**Given records**
┄┄┄┄┄┄┄┄┄┄
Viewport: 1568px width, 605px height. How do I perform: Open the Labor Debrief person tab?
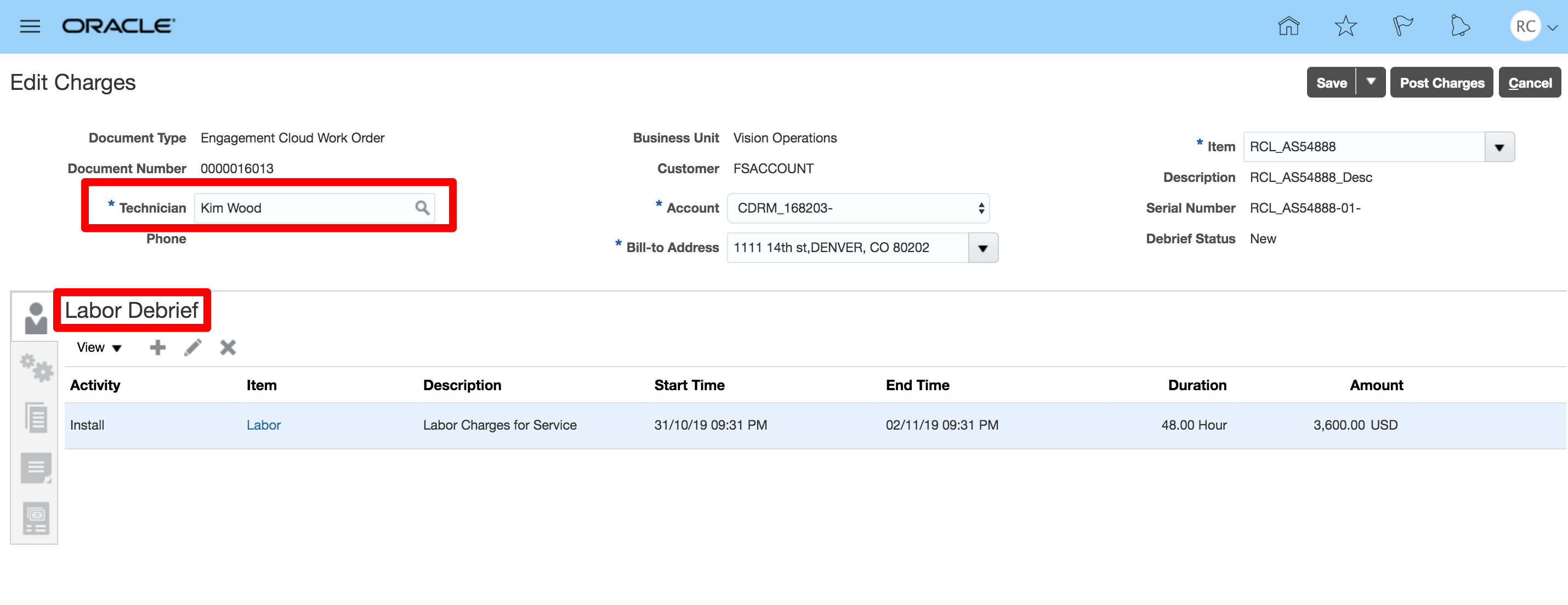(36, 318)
┄┄┄┄┄┄┄┄┄┄
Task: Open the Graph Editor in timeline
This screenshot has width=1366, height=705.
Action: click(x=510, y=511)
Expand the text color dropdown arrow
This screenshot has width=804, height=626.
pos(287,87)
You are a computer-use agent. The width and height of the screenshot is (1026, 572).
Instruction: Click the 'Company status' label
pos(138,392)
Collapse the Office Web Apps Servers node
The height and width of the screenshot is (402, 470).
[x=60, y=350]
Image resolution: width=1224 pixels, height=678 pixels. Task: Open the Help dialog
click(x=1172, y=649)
┄┄┄┄┄┄┄┄┄┄
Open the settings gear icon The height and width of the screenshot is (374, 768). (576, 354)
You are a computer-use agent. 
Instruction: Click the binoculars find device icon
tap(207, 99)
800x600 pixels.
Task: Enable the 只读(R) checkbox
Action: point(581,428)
┄┄┄┄┄┄┄┄┄┄
**Directions for this task**
Copy out everything in the listing from "You are a computer-use agent. The" down to "[x=60, y=350]", swapping "Company status" for "Account status" and keeping everything else the same.

**Written answer**
You are a computer-use agent. The width and height of the screenshot is (1026, 572).
Instruction: Click the 'Account status' label
pos(138,392)
Collapse the Office Web Apps Servers node
The height and width of the screenshot is (402, 470).
[x=60, y=350]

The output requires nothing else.